- _ABOUT THIS EXERCISE_:
In the listing below, find the line that contains "Open the Kraje dostawy dropdown" and the line that contains "is (454, 681).". Quote both and every line between them, exactly, and nothing more.

- _RECORD SET_:
· · · ·

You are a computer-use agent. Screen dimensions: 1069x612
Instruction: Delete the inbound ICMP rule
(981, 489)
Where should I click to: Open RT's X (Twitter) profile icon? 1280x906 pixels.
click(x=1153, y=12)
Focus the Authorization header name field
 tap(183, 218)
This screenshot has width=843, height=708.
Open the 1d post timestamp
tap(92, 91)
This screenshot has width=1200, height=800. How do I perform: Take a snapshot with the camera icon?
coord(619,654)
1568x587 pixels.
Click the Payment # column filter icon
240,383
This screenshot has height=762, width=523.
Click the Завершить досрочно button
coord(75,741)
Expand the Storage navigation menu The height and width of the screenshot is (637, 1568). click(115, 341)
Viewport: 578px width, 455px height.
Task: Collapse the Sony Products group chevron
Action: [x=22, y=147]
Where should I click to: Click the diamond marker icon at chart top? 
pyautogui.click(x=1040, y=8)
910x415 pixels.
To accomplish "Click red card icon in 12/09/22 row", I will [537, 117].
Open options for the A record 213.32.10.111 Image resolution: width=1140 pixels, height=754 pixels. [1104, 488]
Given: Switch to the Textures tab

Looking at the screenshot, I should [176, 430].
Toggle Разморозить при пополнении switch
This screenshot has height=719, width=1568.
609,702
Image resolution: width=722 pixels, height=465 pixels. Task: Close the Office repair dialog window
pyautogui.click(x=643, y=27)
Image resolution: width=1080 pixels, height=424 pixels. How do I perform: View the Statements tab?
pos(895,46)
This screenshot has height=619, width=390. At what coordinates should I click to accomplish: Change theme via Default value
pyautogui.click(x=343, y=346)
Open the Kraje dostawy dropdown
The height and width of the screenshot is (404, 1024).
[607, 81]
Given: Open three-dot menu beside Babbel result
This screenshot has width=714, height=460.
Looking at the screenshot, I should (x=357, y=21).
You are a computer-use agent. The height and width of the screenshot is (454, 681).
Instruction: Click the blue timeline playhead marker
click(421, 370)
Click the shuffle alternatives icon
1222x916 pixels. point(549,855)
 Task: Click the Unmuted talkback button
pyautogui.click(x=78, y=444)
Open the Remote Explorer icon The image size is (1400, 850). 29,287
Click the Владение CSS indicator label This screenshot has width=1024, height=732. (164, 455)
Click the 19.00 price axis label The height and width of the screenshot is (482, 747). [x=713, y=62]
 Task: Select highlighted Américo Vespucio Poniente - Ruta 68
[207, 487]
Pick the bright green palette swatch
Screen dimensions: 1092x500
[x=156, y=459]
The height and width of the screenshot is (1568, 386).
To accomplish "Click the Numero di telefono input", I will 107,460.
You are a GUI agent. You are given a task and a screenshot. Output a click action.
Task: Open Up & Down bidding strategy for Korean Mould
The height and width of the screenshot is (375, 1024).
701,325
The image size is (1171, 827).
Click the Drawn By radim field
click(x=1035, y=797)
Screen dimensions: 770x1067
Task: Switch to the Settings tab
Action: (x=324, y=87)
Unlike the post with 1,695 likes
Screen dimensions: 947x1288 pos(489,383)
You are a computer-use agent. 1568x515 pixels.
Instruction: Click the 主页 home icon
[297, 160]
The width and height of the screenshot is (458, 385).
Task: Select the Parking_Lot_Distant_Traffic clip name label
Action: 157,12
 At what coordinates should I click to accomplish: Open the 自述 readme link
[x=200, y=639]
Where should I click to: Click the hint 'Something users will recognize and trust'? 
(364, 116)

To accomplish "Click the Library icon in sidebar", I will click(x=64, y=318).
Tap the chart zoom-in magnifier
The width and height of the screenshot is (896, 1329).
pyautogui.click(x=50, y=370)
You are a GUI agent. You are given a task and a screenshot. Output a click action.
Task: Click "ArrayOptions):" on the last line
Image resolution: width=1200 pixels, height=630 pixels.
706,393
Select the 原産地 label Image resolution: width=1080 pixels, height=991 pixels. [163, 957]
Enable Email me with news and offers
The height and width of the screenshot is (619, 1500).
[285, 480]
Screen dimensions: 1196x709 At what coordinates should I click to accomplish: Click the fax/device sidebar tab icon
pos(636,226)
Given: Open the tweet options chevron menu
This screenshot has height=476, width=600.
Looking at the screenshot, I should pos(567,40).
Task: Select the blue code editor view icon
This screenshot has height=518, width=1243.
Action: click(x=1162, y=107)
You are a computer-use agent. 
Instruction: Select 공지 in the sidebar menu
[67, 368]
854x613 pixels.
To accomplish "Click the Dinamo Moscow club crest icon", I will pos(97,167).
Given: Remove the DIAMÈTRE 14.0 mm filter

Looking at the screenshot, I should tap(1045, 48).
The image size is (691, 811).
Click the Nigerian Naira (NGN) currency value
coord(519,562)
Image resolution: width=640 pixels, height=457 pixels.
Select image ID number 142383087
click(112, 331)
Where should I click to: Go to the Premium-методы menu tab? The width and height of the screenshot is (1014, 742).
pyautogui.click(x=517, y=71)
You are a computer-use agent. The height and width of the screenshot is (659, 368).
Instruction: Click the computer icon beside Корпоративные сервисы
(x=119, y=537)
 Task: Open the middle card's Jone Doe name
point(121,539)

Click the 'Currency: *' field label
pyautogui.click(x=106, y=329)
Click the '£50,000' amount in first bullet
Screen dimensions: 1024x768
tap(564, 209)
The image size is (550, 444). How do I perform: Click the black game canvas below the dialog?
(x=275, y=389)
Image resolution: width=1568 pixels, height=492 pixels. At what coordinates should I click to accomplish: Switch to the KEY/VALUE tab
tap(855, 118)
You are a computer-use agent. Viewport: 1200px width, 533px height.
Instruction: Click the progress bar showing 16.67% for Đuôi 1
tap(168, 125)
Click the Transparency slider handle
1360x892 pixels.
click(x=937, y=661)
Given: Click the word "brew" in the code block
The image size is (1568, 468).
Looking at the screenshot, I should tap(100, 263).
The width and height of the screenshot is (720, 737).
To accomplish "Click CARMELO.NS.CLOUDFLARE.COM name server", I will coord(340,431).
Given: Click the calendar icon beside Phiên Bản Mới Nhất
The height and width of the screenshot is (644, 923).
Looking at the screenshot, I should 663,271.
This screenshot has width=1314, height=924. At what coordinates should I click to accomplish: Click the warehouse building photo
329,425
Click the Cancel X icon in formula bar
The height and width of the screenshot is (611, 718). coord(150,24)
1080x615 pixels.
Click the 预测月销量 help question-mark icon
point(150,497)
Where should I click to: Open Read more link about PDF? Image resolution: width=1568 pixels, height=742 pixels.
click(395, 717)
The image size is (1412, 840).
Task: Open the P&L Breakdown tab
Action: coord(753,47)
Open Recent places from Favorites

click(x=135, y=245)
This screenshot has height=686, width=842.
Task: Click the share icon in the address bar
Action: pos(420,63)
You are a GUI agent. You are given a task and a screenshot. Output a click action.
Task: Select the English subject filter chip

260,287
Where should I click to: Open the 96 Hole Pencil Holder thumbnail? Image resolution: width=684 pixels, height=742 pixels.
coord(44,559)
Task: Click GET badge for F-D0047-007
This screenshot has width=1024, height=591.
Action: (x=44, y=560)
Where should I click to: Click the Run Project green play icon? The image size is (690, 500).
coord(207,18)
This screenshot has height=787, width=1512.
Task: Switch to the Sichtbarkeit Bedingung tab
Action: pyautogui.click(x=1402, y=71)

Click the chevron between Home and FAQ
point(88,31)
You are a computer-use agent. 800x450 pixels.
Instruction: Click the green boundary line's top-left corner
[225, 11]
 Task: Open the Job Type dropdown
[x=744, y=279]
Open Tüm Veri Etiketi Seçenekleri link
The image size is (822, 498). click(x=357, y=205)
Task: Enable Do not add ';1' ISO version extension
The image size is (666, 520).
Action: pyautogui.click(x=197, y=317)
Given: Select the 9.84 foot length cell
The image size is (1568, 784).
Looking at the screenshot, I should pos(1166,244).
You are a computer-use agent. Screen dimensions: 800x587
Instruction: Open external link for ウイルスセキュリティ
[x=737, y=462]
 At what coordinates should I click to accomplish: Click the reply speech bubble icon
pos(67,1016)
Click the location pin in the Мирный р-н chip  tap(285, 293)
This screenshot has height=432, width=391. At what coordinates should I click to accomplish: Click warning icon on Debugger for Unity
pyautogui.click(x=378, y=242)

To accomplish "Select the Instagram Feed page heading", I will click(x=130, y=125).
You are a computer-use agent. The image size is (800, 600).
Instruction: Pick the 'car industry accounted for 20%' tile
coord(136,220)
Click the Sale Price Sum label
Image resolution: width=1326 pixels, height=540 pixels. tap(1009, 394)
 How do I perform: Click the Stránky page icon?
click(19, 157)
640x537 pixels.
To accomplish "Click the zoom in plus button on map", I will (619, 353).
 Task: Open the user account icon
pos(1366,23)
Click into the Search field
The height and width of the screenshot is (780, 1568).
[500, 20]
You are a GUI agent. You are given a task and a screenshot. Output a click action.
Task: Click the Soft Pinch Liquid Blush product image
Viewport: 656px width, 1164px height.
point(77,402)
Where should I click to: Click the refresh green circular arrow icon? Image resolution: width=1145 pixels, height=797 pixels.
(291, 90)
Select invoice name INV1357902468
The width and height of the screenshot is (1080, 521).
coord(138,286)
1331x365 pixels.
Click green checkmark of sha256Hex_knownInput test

· · · ·

- _ANSWER SPACE_:
Open the Kraje dostawy dropdown
The height and width of the screenshot is (404, 1024).
[607, 81]
Given: Open three-dot menu beside Babbel result
This screenshot has width=714, height=460.
Looking at the screenshot, I should (x=357, y=21).
You are a computer-use agent. The height and width of the screenshot is (454, 681).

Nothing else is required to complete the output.